PARTNERSHIPS
PolyPeptide and Lifecore join forces to streamline US peptide manufacturing from API to finished injectable therapies
29 Oct 2025

In late October PolyPeptide Group and Lifecore Biomedical announced a partnership that speaks to a broader unease in America’s drug industry. Demand for peptide medicines is rising quickly. The systems to make them, however, remain fragmented.
Peptides, short chains of amino acids, have become one of pharma’s more promising classes of drugs. They feature prominently in treatments for metabolic disorders, cancer and rare diseases. As more candidates near approval, manufacturers face a predictable hurdle: moving from producing the active pharmaceutical ingredient (API) to delivering a finished injectable product at scale. Each step often involves different firms, facilities and quality systems. The handoffs can slow development and raise risk.
The new alliance seeks to compress that chain. PolyPeptide, a contract development and manufacturing organisation focused on peptide APIs, will supply development expertise and large-scale drug-substance production. Lifecore will handle sterile formulation, fill and finish and packaging. The promise is a smoother path from early clinical batches to commercial supply, all within the United States.

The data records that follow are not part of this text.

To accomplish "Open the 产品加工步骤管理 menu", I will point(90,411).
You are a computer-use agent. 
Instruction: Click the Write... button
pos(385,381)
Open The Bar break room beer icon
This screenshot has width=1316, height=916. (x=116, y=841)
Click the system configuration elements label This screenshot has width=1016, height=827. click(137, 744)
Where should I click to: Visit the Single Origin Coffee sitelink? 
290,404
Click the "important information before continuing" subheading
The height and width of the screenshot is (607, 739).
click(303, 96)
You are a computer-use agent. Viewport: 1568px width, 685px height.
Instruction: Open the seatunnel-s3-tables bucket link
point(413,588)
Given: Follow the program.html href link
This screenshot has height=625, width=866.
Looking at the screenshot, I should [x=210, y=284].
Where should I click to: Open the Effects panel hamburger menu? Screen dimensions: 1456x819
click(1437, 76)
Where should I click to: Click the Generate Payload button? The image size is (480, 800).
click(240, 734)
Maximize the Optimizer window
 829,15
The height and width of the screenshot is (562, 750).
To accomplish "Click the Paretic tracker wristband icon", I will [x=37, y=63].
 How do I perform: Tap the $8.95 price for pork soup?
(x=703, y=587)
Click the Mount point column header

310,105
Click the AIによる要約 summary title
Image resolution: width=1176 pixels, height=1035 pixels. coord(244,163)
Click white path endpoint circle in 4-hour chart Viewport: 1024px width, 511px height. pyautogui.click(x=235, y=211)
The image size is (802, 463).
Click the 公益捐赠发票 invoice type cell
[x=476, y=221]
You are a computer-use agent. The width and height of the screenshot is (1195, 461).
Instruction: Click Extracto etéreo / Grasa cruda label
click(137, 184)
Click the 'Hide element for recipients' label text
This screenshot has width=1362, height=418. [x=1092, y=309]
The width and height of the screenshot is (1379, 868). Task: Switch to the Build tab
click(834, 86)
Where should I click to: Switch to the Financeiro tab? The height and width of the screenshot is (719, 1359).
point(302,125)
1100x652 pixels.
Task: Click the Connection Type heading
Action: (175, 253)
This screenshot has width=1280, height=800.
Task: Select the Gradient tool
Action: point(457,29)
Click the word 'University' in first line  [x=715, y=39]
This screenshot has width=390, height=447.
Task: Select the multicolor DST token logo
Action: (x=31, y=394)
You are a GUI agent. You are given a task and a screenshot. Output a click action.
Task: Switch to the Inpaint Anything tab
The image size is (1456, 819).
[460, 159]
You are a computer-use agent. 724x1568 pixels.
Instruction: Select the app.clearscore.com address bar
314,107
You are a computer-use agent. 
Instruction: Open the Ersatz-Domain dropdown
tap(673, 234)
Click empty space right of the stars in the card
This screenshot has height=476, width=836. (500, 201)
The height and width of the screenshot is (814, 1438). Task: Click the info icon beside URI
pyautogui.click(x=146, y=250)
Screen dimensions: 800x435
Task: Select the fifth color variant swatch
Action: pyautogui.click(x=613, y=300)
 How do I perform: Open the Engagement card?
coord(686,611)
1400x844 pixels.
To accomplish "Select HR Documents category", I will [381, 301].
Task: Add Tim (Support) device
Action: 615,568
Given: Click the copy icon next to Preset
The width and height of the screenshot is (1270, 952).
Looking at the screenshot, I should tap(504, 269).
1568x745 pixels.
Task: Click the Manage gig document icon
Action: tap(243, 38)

In public statements the firms stress alignment on laboratory transfers, equipment comparability and release testing. Such details may sound mundane. They are not. Differences in equipment or analytical methods can force costly repetition of trials or regulatory submissions. By coordinating earlier, the companies hope to shorten timelines and reduce technical friction.
The partnership reflects a wider shift in manufacturing strategy. Rather than relying solely on vast, vertically integrated providers, drugmakers are increasingly assembling networks of specialised firms. Building new facilities can take years and large sums of capital. Alliances allow companies to use existing plants while presenting clients with something closer to an end-to-end service.
There is also a geopolitical undertone. A consolidated, US-based supply chain may appeal to regulators and customers wary of disruption. Domestic production can simplify oversight and reduce exposure to cross-border shocks.
Partnerships, however, are no panacea. They demand disciplined execution and constant communication between organisations with distinct cultures and incentives. Still, as peptide therapeutics multiply, more such arrangements are likely. In a market growing quickly, integration, however achieved, has become a competitive asset.